• EXCERPT:
□ □ □ □ □
The hair replacement industry is complex and unregulated but players like Advanced Hair Studio are not complaining as they take advantage of burgeoning demand
Everything about Sanket Shah is well crafted, researched and rehearsed. And slick. It starts with his hair, dark and settled. Mention it to him and he waxes eloquent on its before-and-after story.
Shah lost his hair in his early 20s while he was studying in Melbourne. With his hair gone, he lost his confidence too. “I didn’t like the fact that girls were not looking at me,” he says. But, then, he had the next best thing: Money. And he decided to put it to good use. He went to Advanced Hair Studio (AHS), the Australia-based $2.3 billion hair replacement company that claims to be the largest in this business, for cosmetic treatment. They grew his hair and his self-confidence.
Aware that no before-and-after story is effective without photographs, Shah pulls out his iPad, the modern technological accessory of the travelling salesman. “See, that’s me before the procedure,” he says. The guy in the picture—dull, partly bald, somewhat tragic—looks nothing like Shah. “You can make out from the nose. See?” he urges. Of course it is him. You are suitably impressed.
Happy with the impact of his pitch, Shah keeps going, sharing before-and-after pictures of his clients: Bald, uncertain-looking men and women who transform into smart, confident people with a full head of hair.
Shah, too, is an example of this makeover. CEO of AHS in India, he looks like a man who has assembled his clothing from a fashion catalogue. There is the jacket, the expensive watch and shiny, pointy shoes. There is also the BMW convertible which he drives to work every day in Delhi. At 38, life is good for Shah.
From There to Hair
But despite the fancy trappings, the route to success hasn’t been smooth. Originally from Ahmedabad, Shah was expected to take over the family textile business, but he refused to live in his “father’s shadow”. Instead, he branched out on his own and started Planet Education in 1999. That business is largely on auto-pilot now. In fact, since the Mumbai studio opened in 2008, he has devoted 80 percent of his time to AHS. The reason for this shift in focus is simple: “Hair is like money. It’s never enough.”
□ □ □ □ □
• DATA LISTING:
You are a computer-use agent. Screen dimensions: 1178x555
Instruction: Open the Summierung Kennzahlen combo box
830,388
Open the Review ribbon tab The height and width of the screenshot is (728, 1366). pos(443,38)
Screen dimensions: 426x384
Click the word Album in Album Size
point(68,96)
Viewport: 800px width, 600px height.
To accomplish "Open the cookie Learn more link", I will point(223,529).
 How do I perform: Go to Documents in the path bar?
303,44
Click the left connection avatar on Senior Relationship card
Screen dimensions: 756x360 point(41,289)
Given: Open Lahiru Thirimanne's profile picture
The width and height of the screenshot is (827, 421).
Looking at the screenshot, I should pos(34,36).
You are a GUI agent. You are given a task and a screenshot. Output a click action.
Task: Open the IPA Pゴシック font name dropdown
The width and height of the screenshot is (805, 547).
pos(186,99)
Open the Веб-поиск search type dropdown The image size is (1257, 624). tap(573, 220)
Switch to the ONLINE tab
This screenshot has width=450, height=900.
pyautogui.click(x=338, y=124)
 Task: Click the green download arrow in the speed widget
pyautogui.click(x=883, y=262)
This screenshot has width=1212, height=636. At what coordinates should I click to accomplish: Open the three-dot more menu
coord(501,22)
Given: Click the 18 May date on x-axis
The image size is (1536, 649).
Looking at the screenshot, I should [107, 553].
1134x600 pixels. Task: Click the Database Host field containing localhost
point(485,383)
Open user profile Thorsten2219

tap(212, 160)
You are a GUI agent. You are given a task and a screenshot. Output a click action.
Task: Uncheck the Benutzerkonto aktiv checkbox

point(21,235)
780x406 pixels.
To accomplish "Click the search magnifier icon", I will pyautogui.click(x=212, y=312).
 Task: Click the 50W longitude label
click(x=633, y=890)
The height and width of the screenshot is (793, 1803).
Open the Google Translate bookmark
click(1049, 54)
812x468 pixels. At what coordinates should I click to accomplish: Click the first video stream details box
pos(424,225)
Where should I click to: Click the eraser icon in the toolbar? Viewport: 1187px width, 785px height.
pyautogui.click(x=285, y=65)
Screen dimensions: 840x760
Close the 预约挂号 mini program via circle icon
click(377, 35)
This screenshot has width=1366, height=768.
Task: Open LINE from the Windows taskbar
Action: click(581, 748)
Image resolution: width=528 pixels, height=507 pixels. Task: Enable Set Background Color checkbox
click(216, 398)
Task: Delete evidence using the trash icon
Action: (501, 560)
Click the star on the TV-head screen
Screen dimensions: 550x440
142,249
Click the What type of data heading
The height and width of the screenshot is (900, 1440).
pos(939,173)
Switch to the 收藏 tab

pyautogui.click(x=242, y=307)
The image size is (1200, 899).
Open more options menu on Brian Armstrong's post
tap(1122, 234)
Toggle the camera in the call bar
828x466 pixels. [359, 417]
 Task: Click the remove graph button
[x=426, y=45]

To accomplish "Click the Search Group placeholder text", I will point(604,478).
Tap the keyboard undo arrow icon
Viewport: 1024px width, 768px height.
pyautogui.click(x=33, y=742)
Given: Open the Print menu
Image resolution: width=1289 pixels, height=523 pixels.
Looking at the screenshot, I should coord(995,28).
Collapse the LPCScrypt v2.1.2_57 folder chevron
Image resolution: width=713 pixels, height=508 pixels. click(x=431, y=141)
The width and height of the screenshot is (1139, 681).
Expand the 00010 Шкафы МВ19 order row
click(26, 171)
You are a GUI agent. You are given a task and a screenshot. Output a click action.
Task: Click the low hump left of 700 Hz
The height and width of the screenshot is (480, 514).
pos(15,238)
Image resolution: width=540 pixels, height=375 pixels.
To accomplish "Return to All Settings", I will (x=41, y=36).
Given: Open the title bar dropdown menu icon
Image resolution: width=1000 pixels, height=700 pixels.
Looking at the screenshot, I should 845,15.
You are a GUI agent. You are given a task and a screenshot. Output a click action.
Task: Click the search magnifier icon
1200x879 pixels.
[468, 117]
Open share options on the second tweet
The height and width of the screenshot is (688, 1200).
□ □ □ □ □
• REQUIRED WORK:
• A. Summarize the article on Sanket Shah and Advanced Hair Studio in two sentences.
• B. Name every city mentioned in the article on Sanket Shah and Advanced Hair Studio.
• C. Resume the article on Sanket Shah and Advanced Hair Studio after its final sentence.
The records were taken from a separate source.

• LIST OF ANSWERS:
• A. Sanket Shah lost his hair in his early 20s while studying in Melbourne, had it grown back by Advanced Hair Studio, the Australia-based hair replacement company, and is now that company's CEO in India. He refused to take over his family's textile business in Ahmedabad and started Planet Education in 1999, but since the Mumbai studio opened in 2008 he has devoted 80 percent of his time to AHS.

• B. Melbourne, Delhi, Ahmedabad, Mumbai

• C.
He adds: “Make no mistake, we are for classes not masses—our target segments include the upper middle class and the wealthy.” He is clear that he doesn’t want to open multiple small outlets. His strategy has been to target the top end of the market through a small number of large (around 15,000 sq feet) state-of-the-art showrooms and generate big returns through after-sales service.
Shah went from consumer to seller in 2007, when he convinced AHS to grant him a master franchise for the Indian sub-continent and the Middle East. The company has successfully managed to leverage its global expertise to sell post-treatment products like hair fibres. Customers use two to three cans (each costing Rs 2,500) each month, which means AHS makes an average of Rs 75,000 each year even after the procedure.
Over the last five years, AHS India has grown to six outlets and 200 employees across the country. With 200 consultations a day (25 percent of them opt for treatment), and hair transplants costing from Rs 50,000 to over Rs 1 lakh, AHS in India says it has a turnover of about Rs 100 crore. It would be fair to say that he has done well.
Shah underlines the case for this business using statistics (from AHS’s own research) that paint a big, bald world. Between the 1970s and early 1990s, he points out, 33 percent of men and 6 to 7 percent of women were losing hair; 75 percent of people visiting AHS outlets across the world were aged between 40 and 60. Cut to the present and the numbers stand at 70 percent for men and 40 percent for women, with 80 percent of clients, even in India, aged between 20 and 40. “The reason I brought AHS to India is because I lost my own hair,” he says, “I speak to clients with first-hand experience.” This is his impact message: I understand your pain. But I can help you. You could look just like me.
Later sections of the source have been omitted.